__Directions for this task__.
Would you filter the listing below so that only lines with the word "agent" remain?

__Data records__.
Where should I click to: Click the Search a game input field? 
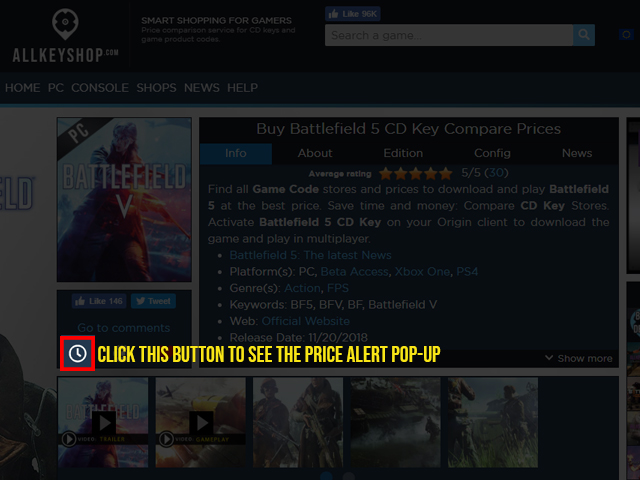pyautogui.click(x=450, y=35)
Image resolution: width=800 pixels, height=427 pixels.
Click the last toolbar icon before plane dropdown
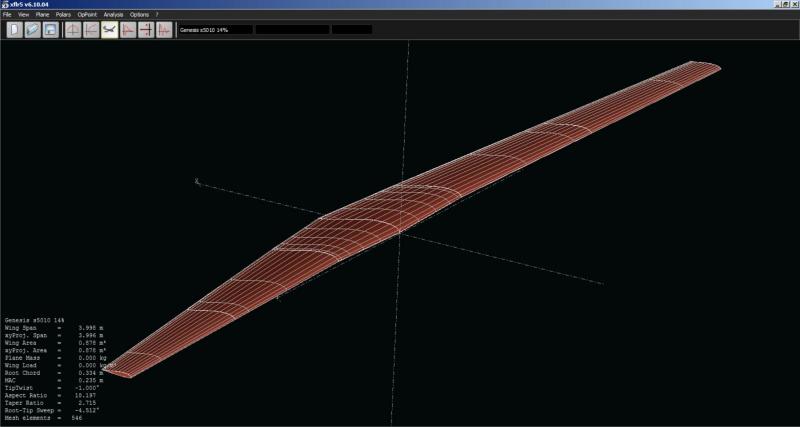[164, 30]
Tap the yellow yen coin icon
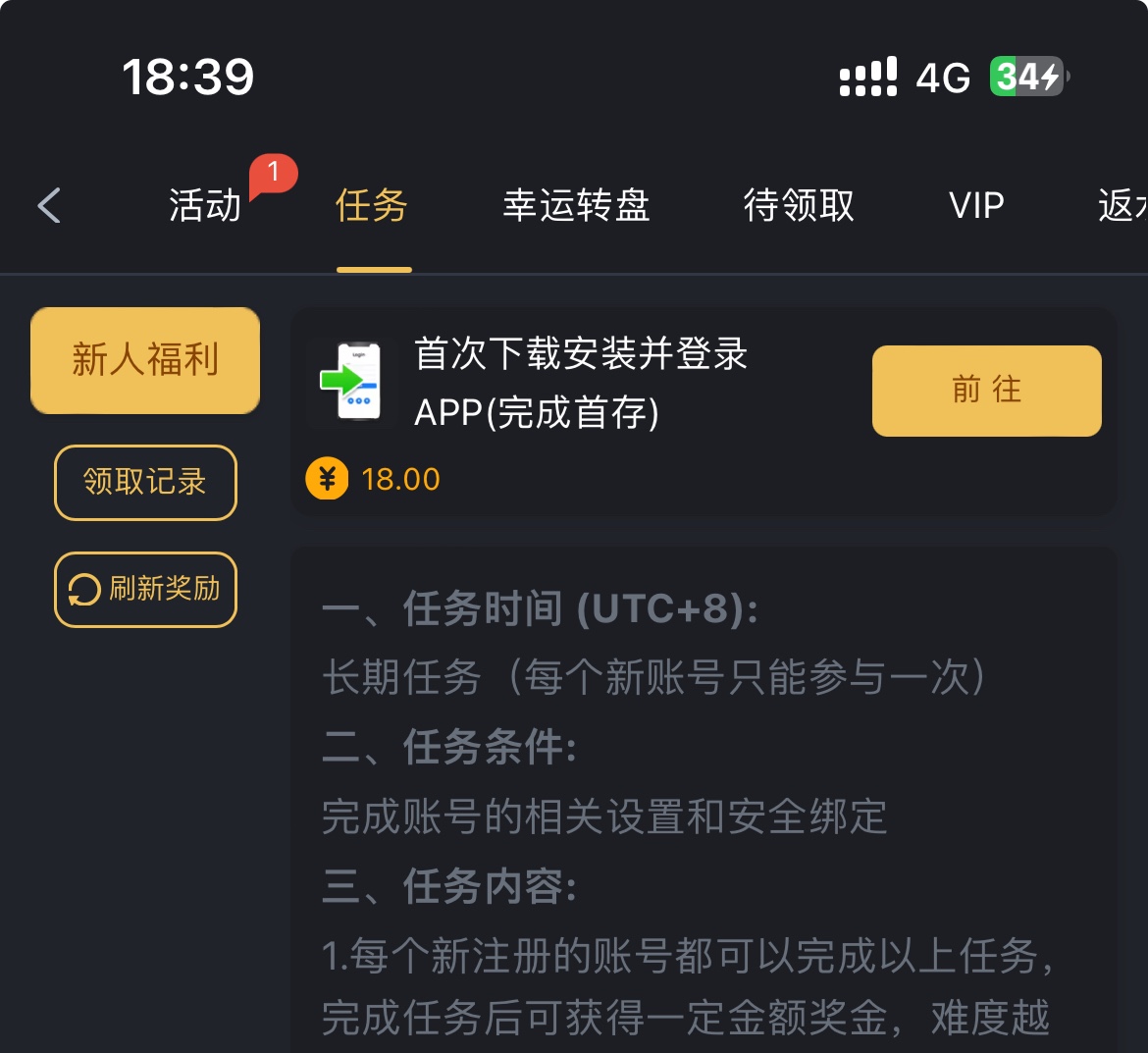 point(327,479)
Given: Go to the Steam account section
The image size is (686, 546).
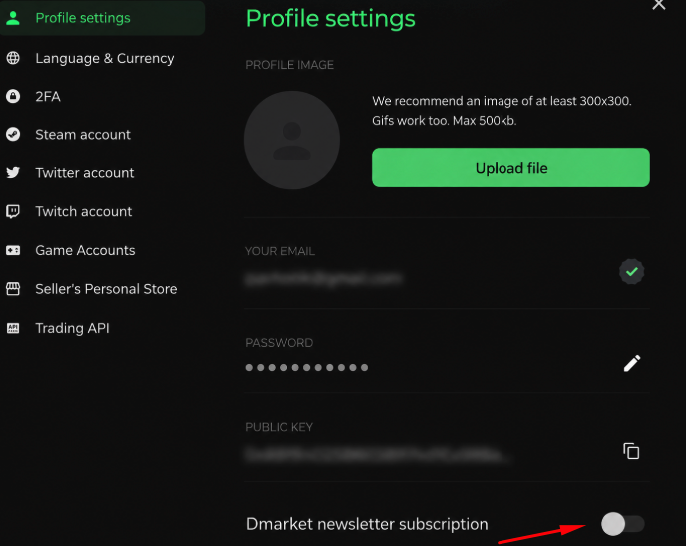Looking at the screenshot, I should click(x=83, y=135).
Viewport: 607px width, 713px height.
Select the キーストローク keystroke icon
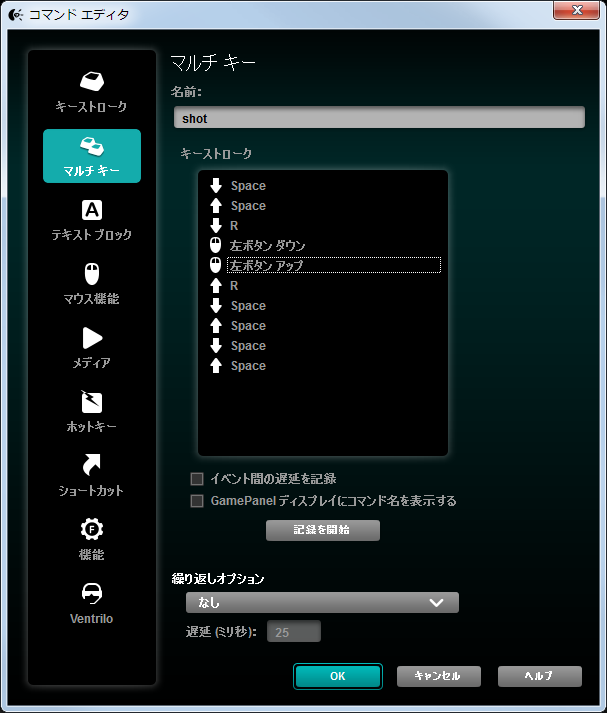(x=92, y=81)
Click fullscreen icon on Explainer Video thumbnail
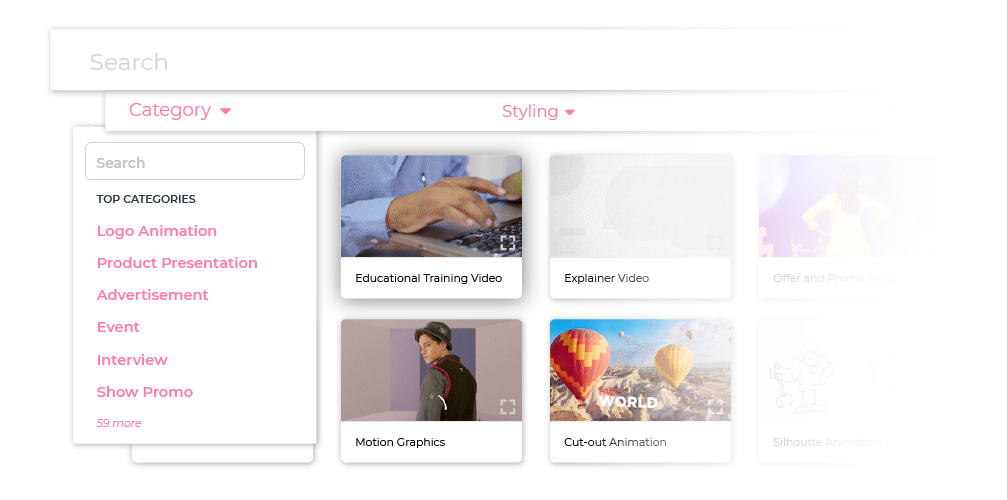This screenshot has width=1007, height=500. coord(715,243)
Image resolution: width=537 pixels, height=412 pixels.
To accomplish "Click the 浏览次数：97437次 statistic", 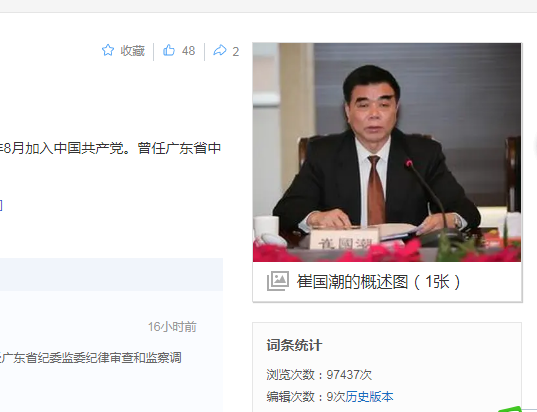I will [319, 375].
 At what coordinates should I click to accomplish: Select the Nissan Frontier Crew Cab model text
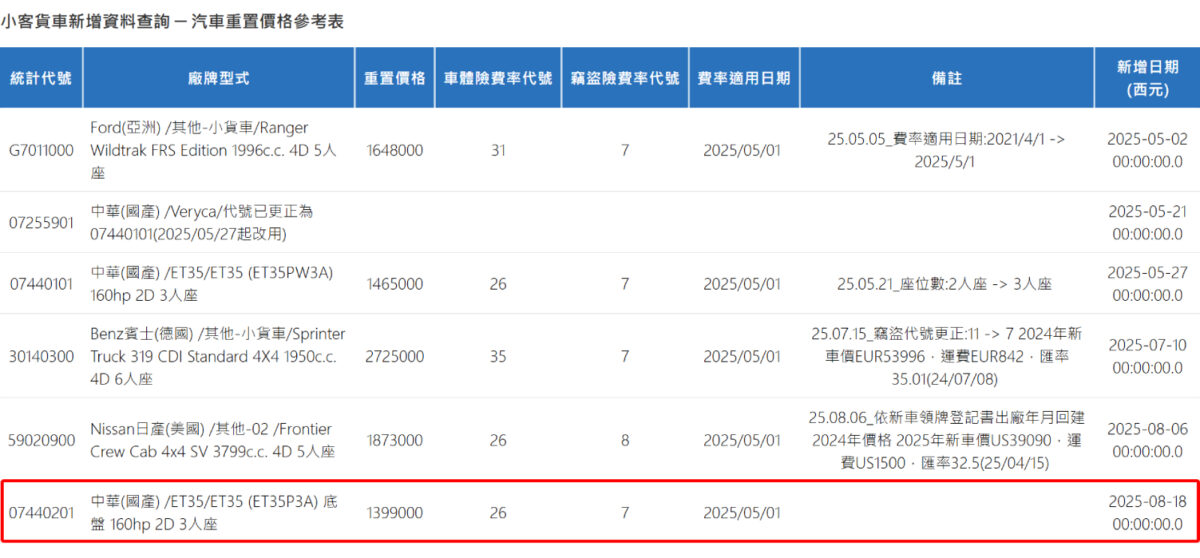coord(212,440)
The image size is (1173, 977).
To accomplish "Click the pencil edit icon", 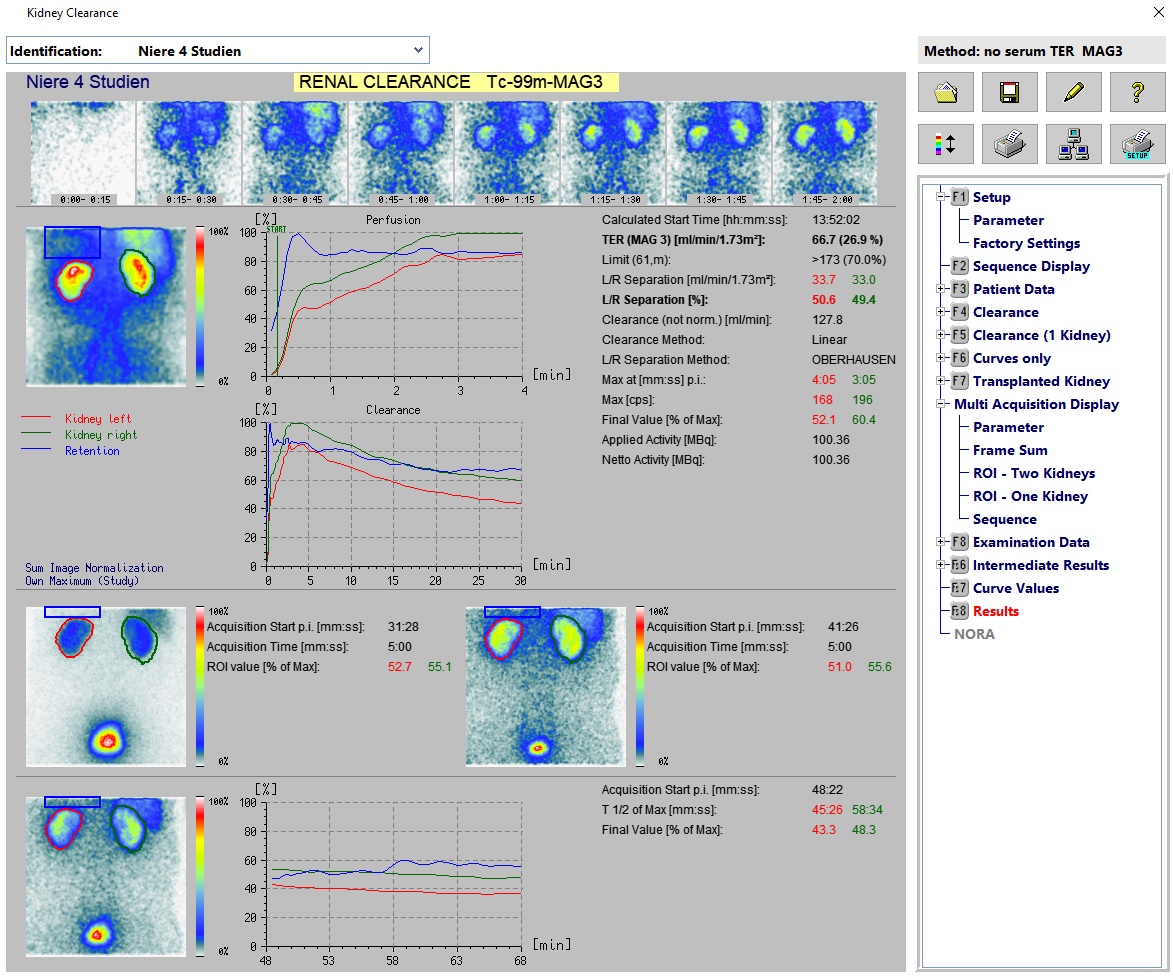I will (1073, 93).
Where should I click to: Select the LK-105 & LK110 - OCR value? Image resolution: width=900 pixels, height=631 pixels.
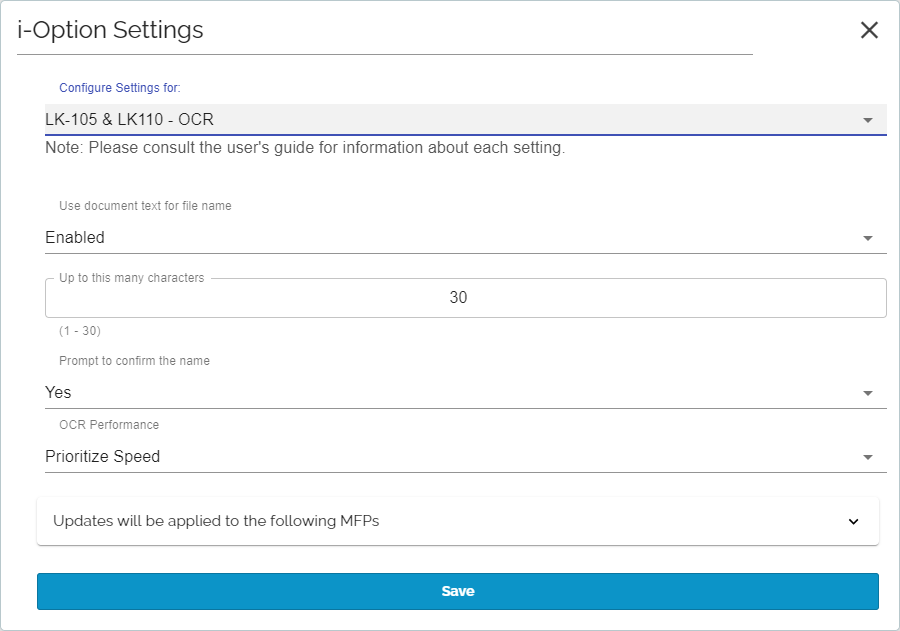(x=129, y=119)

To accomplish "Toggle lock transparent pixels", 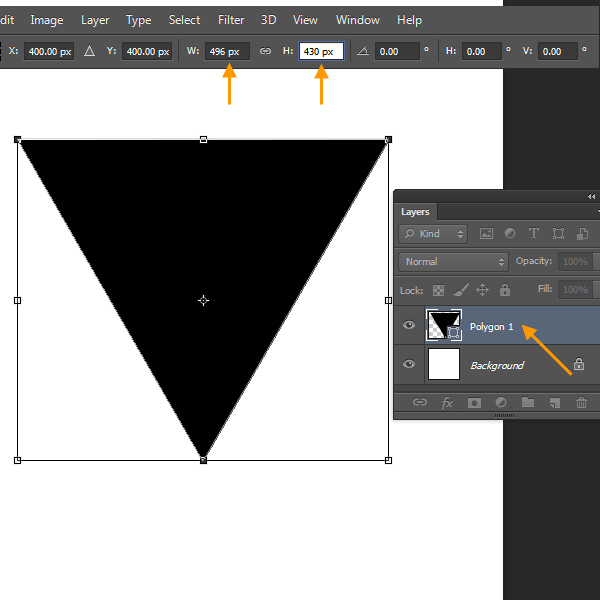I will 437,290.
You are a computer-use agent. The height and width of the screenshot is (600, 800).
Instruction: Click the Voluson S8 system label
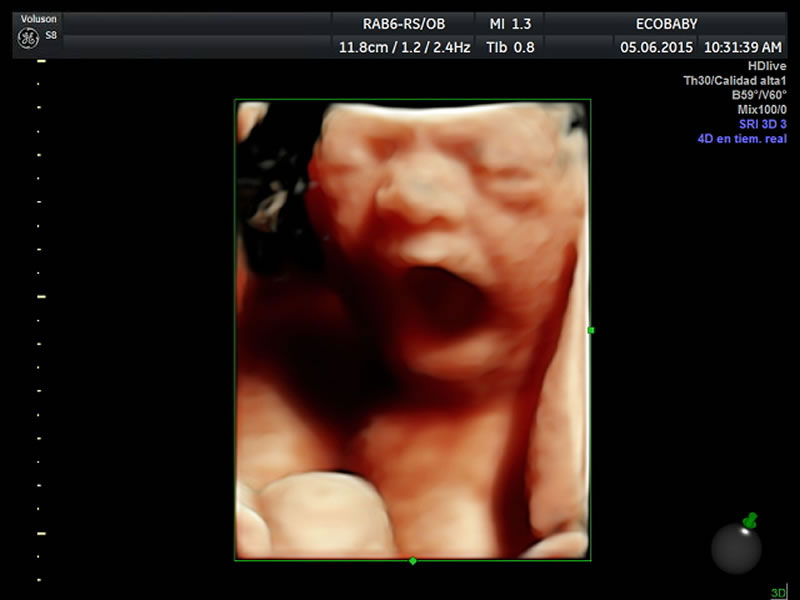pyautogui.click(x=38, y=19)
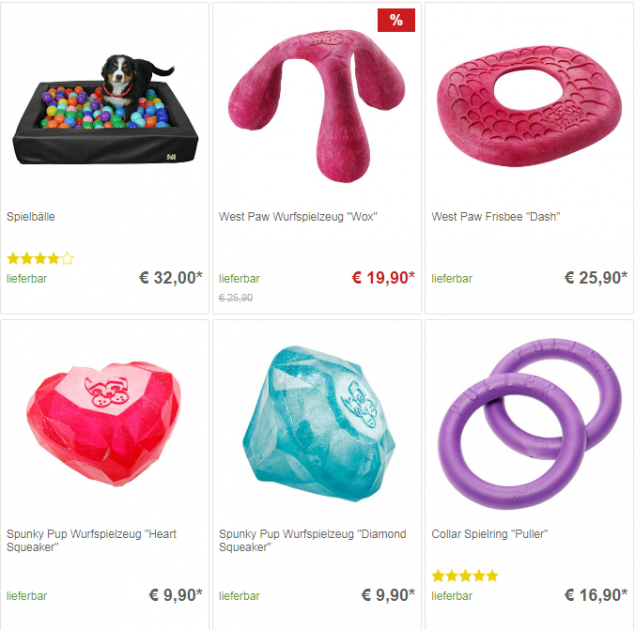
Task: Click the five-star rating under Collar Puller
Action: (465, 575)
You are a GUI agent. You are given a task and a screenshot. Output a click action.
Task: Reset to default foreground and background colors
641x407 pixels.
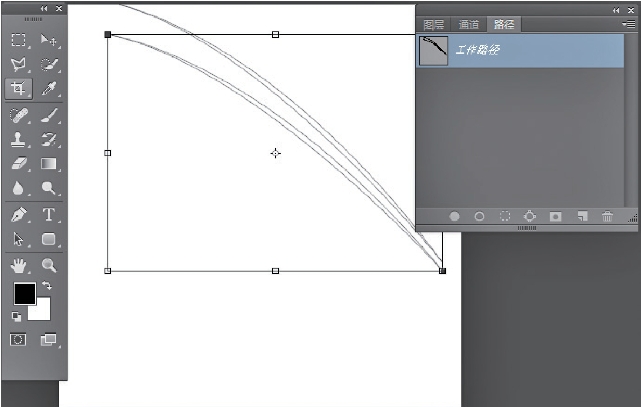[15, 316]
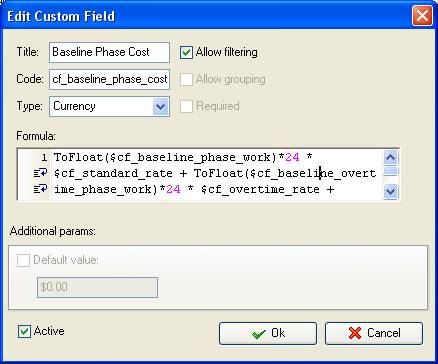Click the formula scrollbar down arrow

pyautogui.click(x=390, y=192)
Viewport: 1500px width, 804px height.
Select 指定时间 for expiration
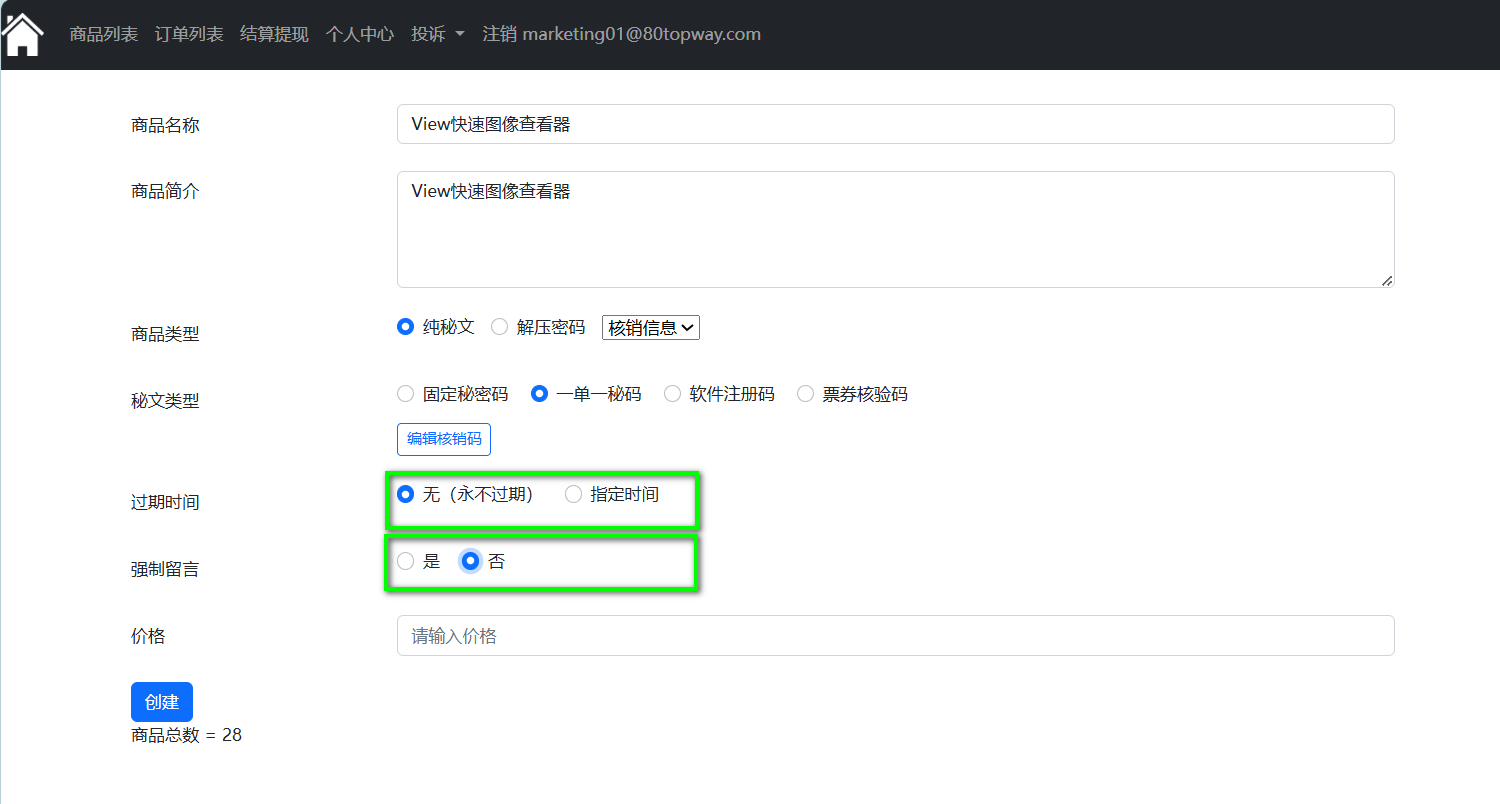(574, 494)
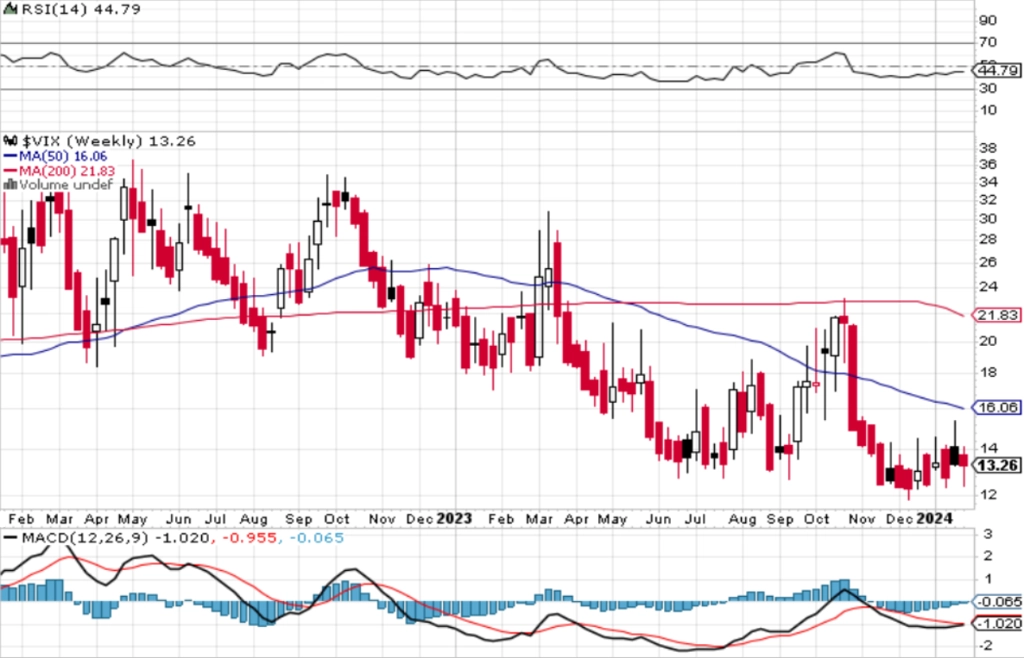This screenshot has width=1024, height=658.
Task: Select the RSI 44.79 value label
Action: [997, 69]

__Answer section__.
You are a computer-use agent. The height and width of the screenshot is (600, 800).
You are a GUI agent. You are given a task and a screenshot. Output a click action.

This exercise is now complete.